Work instructions:
Format everything in the data from the line containing "The image size is (1154, 838)." down to the line containing "underline-button: U is" as a numbered list, leaving out any blank lines.

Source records
━━━━━━━━━━━━━━━━

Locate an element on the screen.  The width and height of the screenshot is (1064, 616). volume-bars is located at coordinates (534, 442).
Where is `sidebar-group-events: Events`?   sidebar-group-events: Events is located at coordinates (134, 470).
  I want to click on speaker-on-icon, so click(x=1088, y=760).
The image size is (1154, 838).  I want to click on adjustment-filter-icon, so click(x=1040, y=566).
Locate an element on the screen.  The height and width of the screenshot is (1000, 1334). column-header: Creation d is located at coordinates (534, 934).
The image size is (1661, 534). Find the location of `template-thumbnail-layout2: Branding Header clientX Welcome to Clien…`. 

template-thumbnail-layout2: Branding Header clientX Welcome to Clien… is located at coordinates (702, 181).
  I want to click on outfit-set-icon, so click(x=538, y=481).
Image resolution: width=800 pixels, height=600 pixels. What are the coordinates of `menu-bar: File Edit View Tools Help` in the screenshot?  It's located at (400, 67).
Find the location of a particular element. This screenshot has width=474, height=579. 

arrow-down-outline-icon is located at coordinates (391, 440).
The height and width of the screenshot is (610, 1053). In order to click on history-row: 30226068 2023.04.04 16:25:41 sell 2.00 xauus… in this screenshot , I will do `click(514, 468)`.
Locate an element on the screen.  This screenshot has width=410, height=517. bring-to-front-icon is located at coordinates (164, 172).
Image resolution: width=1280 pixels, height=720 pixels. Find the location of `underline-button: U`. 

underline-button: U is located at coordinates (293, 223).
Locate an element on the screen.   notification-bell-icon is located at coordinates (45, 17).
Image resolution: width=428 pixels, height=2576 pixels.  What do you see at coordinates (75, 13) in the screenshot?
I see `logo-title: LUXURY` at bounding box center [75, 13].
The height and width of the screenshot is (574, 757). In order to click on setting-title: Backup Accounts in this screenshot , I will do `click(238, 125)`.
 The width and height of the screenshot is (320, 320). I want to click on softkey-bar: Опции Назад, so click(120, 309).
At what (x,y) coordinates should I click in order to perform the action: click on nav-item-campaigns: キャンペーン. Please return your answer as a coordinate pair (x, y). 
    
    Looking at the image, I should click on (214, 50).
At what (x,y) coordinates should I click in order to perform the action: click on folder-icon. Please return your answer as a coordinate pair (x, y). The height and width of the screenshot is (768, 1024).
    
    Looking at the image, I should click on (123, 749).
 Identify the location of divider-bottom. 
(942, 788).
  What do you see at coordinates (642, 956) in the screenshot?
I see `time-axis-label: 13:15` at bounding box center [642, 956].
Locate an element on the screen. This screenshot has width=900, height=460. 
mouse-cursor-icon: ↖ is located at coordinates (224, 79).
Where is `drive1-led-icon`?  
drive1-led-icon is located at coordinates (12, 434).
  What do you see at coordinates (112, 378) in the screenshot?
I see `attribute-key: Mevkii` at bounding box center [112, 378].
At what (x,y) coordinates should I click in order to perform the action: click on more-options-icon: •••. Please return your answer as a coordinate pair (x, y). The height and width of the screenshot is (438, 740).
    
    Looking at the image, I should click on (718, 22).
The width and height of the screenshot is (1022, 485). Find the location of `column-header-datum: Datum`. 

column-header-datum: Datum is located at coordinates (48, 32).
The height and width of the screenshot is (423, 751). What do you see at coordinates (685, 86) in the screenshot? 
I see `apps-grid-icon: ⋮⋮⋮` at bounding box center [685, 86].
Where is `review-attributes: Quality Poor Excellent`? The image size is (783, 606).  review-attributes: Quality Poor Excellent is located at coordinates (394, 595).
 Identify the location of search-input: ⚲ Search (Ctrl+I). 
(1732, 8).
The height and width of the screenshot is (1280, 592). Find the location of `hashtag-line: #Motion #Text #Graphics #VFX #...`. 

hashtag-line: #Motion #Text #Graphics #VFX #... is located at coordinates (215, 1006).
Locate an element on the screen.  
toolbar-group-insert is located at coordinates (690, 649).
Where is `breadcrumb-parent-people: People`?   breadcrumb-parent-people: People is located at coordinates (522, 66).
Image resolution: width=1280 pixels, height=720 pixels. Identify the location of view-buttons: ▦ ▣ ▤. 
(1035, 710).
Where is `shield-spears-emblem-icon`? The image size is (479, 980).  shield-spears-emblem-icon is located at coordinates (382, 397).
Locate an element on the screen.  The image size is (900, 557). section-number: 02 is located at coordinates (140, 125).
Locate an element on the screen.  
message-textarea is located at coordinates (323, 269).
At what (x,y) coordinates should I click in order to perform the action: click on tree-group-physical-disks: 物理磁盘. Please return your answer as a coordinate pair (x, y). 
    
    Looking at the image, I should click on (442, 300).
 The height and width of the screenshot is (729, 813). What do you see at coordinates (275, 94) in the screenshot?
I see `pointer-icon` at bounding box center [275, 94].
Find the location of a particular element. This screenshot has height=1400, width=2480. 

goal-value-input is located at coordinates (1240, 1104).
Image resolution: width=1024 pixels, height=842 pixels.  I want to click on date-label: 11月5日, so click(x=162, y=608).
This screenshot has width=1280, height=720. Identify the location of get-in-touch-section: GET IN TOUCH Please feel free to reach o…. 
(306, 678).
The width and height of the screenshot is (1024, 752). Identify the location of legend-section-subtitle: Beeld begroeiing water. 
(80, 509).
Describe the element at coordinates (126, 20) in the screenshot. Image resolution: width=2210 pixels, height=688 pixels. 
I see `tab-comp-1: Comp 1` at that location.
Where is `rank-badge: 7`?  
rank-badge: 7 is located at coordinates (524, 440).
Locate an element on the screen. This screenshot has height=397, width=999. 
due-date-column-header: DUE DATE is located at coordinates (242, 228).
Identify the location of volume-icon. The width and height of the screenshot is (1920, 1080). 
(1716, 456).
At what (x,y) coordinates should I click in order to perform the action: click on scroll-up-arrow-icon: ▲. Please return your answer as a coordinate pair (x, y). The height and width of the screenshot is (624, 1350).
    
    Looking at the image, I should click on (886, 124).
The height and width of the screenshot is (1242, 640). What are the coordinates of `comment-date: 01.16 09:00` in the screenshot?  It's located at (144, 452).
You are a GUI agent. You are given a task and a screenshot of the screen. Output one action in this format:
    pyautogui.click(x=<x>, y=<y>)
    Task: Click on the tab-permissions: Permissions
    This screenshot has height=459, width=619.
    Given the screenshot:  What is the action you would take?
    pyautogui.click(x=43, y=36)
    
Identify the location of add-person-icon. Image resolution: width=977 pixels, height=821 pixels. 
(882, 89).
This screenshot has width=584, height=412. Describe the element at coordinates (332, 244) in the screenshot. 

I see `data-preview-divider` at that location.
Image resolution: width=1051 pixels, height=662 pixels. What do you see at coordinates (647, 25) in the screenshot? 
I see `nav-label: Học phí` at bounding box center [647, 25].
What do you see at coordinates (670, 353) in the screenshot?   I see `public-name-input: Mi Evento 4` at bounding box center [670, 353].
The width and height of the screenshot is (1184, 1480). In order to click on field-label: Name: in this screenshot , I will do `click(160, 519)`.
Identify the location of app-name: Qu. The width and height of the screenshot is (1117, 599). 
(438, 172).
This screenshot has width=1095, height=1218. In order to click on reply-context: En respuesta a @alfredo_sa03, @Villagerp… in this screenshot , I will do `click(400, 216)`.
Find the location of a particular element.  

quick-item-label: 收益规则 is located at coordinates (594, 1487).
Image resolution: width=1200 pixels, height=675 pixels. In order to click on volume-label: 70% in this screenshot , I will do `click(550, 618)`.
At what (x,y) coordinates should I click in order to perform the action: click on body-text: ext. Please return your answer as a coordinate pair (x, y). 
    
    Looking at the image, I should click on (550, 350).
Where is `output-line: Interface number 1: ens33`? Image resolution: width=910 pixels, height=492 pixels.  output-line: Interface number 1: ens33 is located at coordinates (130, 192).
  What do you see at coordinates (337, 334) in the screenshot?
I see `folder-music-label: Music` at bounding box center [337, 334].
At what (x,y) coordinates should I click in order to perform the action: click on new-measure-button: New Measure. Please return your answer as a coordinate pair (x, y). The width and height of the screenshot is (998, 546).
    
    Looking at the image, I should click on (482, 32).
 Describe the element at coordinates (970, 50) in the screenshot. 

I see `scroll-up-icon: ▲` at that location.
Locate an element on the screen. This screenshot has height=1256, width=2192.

━━━━━━━━━━━━━━━━

Written solution:
1. The image size is (1154, 838).  I want to click on adjustment-filter-icon, so click(x=1040, y=566).
2. Locate an element on the screen.  The height and width of the screenshot is (1000, 1334). column-header: Creation d is located at coordinates (534, 934).
3. The image size is (1661, 534). Find the location of `template-thumbnail-layout2: Branding Header clientX Welcome to Clien…`. 
4. template-thumbnail-layout2: Branding Header clientX Welcome to Clien… is located at coordinates (702, 181).
5.   I want to click on outfit-set-icon, so click(x=538, y=481).
6. Image resolution: width=800 pixels, height=600 pixels. What are the coordinates of `menu-bar: File Edit View Tools Help` in the screenshot?  It's located at (400, 67).
7. Find the location of a particular element. This screenshot has width=474, height=579. 
8. arrow-down-outline-icon is located at coordinates (391, 440).
9. The height and width of the screenshot is (610, 1053). In order to click on history-row: 30226068 2023.04.04 16:25:41 sell 2.00 xauus… in this screenshot , I will do `click(514, 468)`.
10. Locate an element on the screen.  This screenshot has width=410, height=517. bring-to-front-icon is located at coordinates (164, 172).
11. Image resolution: width=1280 pixels, height=720 pixels. Find the location of `underline-button: U`. 
12. underline-button: U is located at coordinates (293, 223).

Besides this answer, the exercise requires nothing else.